In R v Barker the appellant’s counsel put forward four further matters on which a child’s competence should be judged, including the ability to address themselves to the matters in issue in the case and the ability of counsel to test the account—including that the witness is wrong or not telling the truth.

The court held (at [39]) “whenever the competency question is addressed, what is required is not the exercise of a discretion but the making of a judgment, that is whether the witness fulfils the statutory criteria. In short, it is not open to the judge to create or impose some additional but non-statutory criteria based on the approach of earlier generations to the evidence of small children”.
The court emphasised strongly that the approach must be child-specific:

  • Although the chronological age of the child will inevitably help to inform the judicial decision about competency, in the end it is a decision about the individual child and his or her competence to give evidence in the particular trial (at [39]).
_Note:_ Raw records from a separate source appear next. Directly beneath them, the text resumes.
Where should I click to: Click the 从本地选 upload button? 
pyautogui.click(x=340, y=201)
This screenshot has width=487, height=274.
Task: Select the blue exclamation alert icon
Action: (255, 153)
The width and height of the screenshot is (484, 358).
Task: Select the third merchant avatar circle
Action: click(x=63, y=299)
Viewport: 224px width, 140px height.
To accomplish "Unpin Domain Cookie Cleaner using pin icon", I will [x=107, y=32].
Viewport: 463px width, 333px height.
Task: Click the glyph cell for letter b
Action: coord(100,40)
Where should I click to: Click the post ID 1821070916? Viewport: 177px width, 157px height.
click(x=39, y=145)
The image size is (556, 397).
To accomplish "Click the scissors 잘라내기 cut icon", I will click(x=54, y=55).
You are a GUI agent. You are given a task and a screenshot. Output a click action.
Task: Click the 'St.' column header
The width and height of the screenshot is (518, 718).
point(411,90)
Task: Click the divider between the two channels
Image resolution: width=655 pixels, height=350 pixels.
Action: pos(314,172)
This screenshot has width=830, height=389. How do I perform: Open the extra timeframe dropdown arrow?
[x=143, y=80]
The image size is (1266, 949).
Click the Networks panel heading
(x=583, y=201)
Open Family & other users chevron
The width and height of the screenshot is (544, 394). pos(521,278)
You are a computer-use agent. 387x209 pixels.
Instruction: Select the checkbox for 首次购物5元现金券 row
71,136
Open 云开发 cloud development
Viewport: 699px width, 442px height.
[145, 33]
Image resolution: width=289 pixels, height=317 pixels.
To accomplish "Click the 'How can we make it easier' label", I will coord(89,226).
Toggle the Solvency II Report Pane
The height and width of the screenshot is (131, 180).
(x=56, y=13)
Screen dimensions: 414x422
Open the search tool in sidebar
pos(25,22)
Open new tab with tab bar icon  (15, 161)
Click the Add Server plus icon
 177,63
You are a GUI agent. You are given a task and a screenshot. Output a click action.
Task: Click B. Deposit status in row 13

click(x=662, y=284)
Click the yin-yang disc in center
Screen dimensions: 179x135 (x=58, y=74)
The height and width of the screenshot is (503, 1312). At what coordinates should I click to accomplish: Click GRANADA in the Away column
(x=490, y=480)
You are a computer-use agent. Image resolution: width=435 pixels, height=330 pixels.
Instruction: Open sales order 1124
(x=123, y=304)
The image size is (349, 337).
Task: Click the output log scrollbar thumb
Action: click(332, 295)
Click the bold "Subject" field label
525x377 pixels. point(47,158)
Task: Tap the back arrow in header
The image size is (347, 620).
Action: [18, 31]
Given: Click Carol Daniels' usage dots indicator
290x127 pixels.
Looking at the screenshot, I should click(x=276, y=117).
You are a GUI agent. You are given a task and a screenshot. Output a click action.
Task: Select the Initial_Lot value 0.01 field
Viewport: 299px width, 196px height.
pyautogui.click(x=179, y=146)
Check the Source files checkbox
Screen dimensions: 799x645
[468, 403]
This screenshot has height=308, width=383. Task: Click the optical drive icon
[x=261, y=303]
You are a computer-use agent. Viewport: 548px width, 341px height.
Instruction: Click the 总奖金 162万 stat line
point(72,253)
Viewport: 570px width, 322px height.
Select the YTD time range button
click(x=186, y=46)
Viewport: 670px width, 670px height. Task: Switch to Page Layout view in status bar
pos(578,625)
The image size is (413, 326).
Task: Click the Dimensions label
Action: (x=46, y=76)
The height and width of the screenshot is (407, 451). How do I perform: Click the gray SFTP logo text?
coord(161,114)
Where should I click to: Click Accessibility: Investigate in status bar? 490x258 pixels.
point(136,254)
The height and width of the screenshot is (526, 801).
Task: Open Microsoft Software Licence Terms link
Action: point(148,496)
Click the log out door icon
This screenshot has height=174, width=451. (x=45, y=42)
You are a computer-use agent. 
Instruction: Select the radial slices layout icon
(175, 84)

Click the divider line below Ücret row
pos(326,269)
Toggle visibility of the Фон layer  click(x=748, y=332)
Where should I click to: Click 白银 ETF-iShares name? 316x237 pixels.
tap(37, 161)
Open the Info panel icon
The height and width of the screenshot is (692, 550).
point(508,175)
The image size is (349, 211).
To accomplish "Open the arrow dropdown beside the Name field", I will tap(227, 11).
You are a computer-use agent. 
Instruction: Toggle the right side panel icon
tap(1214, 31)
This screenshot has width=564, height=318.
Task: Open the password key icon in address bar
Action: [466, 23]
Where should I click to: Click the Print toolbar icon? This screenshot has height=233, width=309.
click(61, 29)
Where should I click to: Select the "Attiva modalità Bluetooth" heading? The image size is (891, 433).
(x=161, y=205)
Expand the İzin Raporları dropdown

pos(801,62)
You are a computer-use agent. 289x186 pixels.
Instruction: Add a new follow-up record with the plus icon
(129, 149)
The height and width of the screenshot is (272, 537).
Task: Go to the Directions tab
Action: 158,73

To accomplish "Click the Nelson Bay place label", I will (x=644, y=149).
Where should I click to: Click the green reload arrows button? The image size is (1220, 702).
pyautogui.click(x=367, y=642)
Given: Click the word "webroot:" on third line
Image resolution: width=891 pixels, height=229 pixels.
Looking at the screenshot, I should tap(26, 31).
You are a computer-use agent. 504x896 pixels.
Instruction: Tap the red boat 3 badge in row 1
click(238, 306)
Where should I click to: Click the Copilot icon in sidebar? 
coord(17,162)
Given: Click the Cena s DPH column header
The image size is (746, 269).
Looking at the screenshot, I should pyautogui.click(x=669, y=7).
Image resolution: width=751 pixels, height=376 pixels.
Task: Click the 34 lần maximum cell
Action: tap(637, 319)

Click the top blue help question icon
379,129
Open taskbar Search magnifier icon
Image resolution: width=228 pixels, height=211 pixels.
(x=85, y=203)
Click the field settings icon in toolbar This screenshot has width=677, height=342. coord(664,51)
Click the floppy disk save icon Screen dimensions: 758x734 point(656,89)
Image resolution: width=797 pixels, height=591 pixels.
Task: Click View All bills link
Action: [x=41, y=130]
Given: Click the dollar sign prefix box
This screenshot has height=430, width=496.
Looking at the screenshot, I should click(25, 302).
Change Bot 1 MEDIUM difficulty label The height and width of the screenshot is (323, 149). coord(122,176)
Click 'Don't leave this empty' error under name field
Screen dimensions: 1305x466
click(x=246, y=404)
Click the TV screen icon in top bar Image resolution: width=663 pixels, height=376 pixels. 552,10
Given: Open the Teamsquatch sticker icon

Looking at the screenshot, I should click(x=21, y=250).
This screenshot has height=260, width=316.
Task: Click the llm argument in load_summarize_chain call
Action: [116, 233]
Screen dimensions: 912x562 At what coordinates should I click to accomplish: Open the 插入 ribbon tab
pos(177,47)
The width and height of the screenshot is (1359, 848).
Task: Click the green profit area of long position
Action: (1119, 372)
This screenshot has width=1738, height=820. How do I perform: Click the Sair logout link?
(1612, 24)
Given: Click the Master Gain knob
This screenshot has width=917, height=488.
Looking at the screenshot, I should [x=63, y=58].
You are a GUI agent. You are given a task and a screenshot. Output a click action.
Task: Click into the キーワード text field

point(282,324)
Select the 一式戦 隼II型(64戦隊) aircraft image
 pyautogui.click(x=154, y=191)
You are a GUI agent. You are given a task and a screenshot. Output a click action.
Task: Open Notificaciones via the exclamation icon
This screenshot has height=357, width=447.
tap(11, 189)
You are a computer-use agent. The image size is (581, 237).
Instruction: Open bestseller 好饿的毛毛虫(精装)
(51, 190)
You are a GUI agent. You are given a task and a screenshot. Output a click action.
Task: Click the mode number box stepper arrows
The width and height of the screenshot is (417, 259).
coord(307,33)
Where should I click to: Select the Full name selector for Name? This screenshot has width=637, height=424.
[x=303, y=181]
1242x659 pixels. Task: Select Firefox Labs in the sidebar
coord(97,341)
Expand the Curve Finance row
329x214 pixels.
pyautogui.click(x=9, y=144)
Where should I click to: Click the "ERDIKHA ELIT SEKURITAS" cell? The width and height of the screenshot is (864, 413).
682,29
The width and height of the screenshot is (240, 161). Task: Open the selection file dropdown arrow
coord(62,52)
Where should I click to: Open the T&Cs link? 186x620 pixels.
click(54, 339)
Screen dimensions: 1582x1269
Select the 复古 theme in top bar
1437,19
  • Although due allowance must be made in the trial process for the fact that they are children, none of the characteristics of childhood—and none of the special measures which apply to the evidence of children—carry with them the implicit stigma that children should be deemed in advance to be somehow less reliable than adults (at [40]).
  • At the stage when the competency question is determined the judge is not deciding whether a witness is or will be telling the truth and giving accurate evidence. Provided the witness is competent, the weight to be attached to the evidence is for the jury (at [41]).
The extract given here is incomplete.